- Interactive map of Arquivo Edgard Leuenroth
- 22°48′48″S 47°03′59″W﻿ / ﻿22.8134°S 47.0663°W
- Location: Rua Cláudio Abramo, 377 - Campinas
- Affiliation: University of Campinas
- Website: Official website

= Arquivo Edgard Leuenroth =

Arquivo Edgard Leuenroth is a historical and media archive that is maintained by the Brazilian State University of Campinas (Universidade Estadual de Campinas—Unicamp), located in the city of Campinas in the state of São Paulo, Brazil. It was started by a donation of the media collection assembled by Brazilian anarchist journalist and publisher Edgard Leuenroth (1881-1968).

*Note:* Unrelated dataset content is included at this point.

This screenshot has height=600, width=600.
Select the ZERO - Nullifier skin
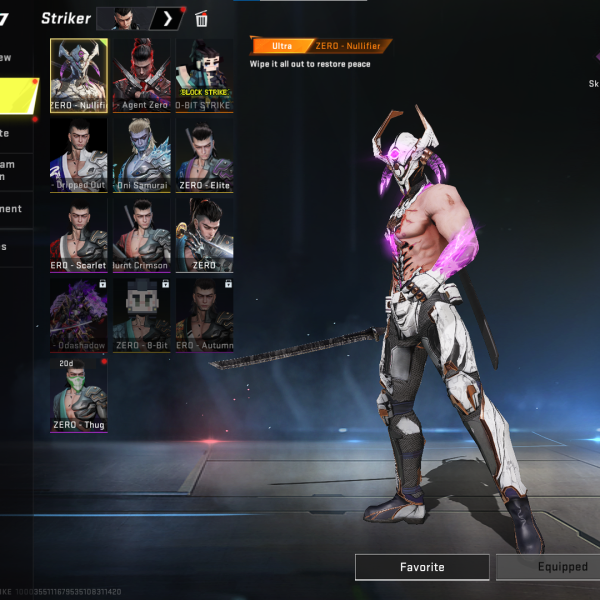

For several months, it was housed in the university’s administration building before being transferred to the IFCH library, until it was finally established in a suitable, dedicated space with the opening of a new headquarters in 2009. Belonging to the Institute of Philosophy and Human Sciences at this university, it has been fulfilling its mission of meeting academic needs and preserving historical records of society since 1974.

The Arquivo Edgard Leuenroth has the largest collection of materials regarding social movements, counterculture, and other alternative cultural movements in Brazil. This collection is, therefore, very much appreciated by researchers from all over the world, because it presents a non-official view and understanding of Brazil in the twentieth century. Among others, the Feminist Movement (or Movimento Feminista) and the Homosexual Movement (or Movimento Homossexual, in this case, the Gay Group of Bahia), are among the many collections being maintained by the Arquivo Edgard Leuenroth of the State University of Campinas.

The collection includes 280,000 documents, 28,000 books, 854 videos, 289 films, 1,419 audio recordings and 45,000 photographs.